The good news is that overcoming climate change presents us with a tremendous opportunity to create a better world. In order to realize it, we must end the partisanship and dump the denial. The scientific debate about climate change is over. We might not know all the particulars about how quickly the oceans will rise, but the causation is clear. One only has to open a window to know that our environment has changed.

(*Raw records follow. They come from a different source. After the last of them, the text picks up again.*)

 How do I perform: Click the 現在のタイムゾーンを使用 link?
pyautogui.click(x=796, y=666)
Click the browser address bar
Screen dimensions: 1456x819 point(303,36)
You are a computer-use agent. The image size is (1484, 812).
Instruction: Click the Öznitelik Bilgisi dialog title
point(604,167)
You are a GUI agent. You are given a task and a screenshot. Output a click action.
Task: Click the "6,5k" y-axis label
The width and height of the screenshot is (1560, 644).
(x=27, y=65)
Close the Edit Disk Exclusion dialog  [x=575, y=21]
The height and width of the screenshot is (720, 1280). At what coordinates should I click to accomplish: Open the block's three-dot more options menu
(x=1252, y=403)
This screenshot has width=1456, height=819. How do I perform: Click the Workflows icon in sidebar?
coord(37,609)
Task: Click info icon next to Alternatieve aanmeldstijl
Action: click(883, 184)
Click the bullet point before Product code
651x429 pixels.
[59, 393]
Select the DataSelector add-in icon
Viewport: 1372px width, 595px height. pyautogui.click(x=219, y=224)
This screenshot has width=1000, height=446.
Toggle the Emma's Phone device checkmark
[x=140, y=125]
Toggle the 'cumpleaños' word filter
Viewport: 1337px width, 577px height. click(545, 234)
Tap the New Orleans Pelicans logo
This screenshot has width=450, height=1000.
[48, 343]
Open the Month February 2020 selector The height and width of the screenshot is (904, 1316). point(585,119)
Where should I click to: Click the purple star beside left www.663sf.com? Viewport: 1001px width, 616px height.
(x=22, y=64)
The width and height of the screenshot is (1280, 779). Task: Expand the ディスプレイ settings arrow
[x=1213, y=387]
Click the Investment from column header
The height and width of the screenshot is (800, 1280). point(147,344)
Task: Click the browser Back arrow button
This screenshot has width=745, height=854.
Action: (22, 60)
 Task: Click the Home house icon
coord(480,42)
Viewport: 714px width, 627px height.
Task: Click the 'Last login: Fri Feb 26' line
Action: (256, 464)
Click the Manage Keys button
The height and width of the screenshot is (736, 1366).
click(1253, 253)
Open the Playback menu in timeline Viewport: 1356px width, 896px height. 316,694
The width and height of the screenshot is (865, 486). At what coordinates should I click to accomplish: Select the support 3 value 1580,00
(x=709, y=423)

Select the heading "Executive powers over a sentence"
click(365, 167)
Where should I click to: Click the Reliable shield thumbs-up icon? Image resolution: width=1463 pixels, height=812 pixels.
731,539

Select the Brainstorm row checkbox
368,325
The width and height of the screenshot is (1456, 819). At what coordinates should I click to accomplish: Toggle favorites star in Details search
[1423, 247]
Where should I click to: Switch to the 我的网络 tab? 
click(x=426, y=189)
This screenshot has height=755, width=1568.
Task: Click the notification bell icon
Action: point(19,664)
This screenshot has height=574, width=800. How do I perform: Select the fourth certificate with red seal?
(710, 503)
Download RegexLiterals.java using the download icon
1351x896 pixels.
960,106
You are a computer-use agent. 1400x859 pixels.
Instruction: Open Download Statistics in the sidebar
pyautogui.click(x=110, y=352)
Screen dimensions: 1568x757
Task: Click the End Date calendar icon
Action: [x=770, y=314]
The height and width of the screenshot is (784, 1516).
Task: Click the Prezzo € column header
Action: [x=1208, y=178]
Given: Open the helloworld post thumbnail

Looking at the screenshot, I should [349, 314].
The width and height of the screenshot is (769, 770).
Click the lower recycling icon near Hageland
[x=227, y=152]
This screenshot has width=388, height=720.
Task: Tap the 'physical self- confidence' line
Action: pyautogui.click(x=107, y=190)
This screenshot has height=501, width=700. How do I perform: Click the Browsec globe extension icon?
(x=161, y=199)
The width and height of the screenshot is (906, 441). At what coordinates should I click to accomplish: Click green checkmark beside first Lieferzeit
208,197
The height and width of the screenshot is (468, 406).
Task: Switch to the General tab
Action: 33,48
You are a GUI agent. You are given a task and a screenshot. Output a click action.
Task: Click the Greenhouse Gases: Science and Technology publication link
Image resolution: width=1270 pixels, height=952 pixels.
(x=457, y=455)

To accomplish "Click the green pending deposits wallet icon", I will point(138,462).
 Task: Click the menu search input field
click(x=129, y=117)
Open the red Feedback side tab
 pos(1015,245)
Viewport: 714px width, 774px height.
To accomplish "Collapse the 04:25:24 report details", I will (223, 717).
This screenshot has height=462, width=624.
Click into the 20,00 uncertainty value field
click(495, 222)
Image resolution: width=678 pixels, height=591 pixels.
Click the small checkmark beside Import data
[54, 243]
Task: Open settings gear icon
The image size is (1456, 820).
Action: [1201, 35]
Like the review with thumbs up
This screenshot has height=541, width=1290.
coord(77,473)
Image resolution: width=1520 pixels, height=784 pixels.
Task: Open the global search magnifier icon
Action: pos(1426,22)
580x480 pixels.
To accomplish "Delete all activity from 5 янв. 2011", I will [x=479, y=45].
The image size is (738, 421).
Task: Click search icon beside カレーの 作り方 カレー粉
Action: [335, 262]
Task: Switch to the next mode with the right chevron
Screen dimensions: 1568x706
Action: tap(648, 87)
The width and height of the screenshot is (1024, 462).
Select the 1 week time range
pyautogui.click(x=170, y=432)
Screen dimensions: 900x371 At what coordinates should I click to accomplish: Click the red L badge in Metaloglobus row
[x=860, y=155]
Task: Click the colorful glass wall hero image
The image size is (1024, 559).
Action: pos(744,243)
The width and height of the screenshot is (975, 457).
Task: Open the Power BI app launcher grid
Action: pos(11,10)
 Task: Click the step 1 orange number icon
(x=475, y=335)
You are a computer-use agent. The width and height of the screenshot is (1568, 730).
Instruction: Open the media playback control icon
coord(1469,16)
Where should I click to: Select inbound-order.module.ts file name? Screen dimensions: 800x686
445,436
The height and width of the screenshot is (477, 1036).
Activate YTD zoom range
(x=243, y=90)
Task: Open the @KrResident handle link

We must honor our past, but we cannot live in it. Coal mining jobs continue to disappear. The blast furnaces of Pittsburgh and elsewhere won’t be rebuilt. We’re in the middle of an economic disruption. Just as cars replaced horses, clean energy is replacing fossil fuels. Solar jobs already outnumber coal jobs and are increasing 12 times faster than the U.S. economy in general. Utility-size solar is already cheaper than coal, natural gas or nuclear power. According to Bloomberg Energy and Morgan Stanley, the clean energy revolution is unstoppable, but that’s only the beginning.

Technology exists to capture carbon pollution from the air and transform it into carbon fibers stronger and less expensive than steel, making it the next great building material. Nanotechnologies are emerging to increase energy efficiency. New forms of nuclear power show promise in reducing existing waste and cost. Renewables now have the ability to transform energy poverty into energy prosperity in the developing world. The future before us looks promising, but only if we take the steps to faithfully live into the future, like Winthrop and his hearty band of pilgrims did, like President Reagan helped our country to do.

To overcome climate change and be that shining city on a hill, each of us must take responsibility for our energy use. Through public policies, we must act to price carbon and address the market’s failure to count all costs, and we must invest in research and development to create sustainable progress powered by ever-improving clean technology.

This ancient vision for a new America imagines a future with pure air, clean water and an economy that supports a healthy and abundant life. That’s a good vision for all of us.